Here are five strategies to help you prioritize your mental health this holiday season:

Set Clear Boundaries You don’t owe anyone unlimited access to your time or energy. Decide in advance what topics are off-limits, how long you’ll stay at gatherings, and what behaviors you won’t tolerate. Practice phrases like “I’d rather not discuss that” or “I need to leave now, but thanks for having me.” Boundaries aren’t walls—they’re acts of self-respect.

Build Your Chosen Family Time Make plans with friends and chosen family who celebrate and support you fully. Whether it’s a Friendsgiving dinner, a holiday movie night, or just coffee with someone who gets you, these connections can be the emotional anchor you need. Don’t wait for invitations—create the gatherings you want to attend.

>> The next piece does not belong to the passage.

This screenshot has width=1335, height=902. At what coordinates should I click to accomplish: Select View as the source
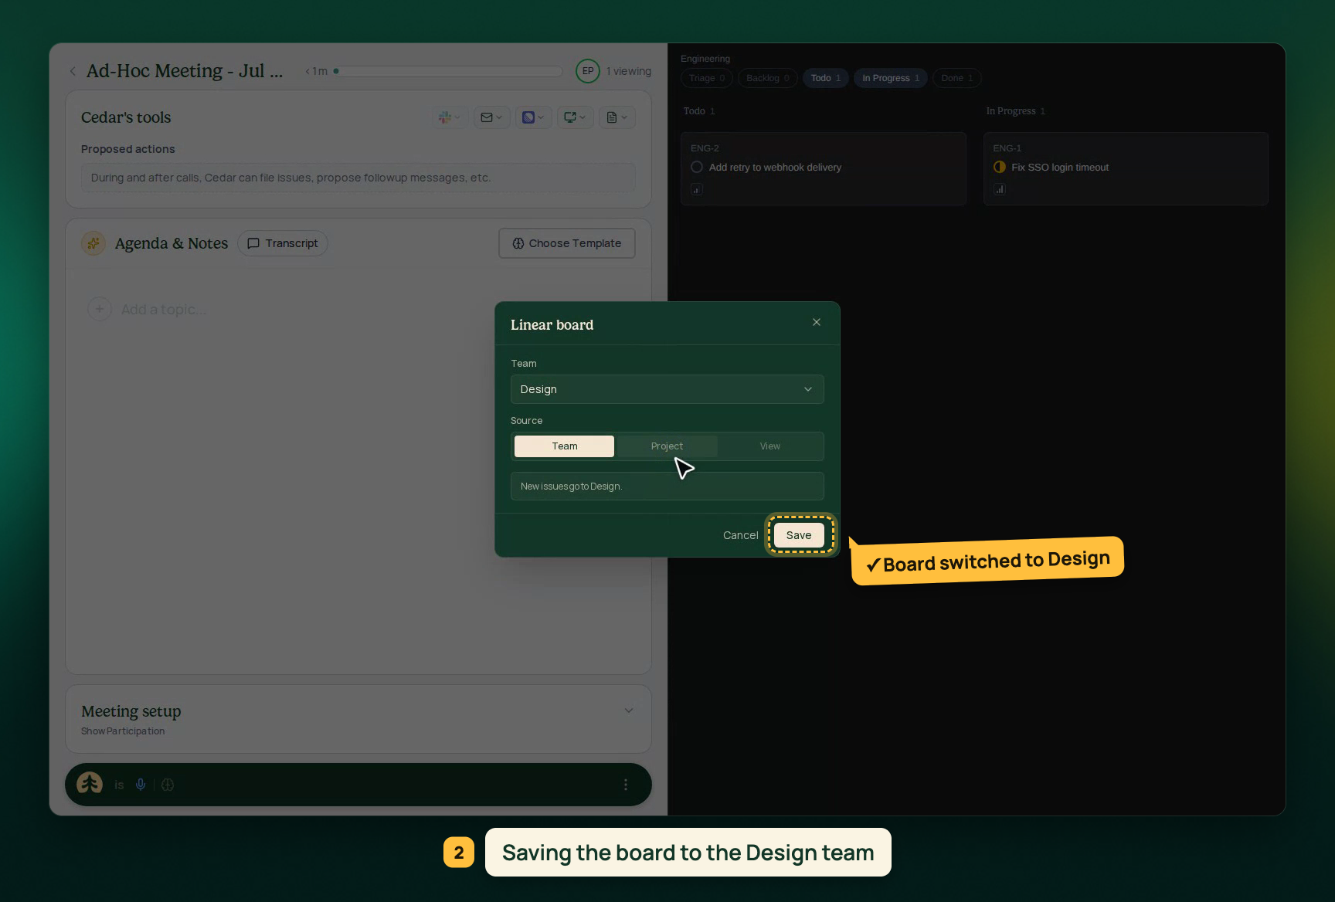point(769,446)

Have an Exit Strategy Before attending potentially problematic family events, plan how you’ll take care of yourself. Bring your own car so you can leave when needed. Identify a supportive friend you can call or text. Book a hotel room instead of staying with family. Knowing you have options reduces anxiety and gives you back control.

Practice Self-Compassion If things don’t go as planned, be gentle with yourself. It’s okay to feel sad, angry, or disappointed. It’s OK to cry, to need space, or to skip events entirely. Your feelings are valid, and taking care of yourself isn’t selfish—it’s necessary.

Seek Professional Support If the holidays consistently trigger depression or anxiety, consider talking to a therapist/coach who understands LGBTQ+ experiences. Many therapists offer flexible scheduling around the holidays, and telehealth makes support more accessible than ever. I am here to help!

Remember: You deserve peace, joy, and acceptance during the holidays—and every day. Protecting your mental health isn’t just survival; it’s an act of self-love.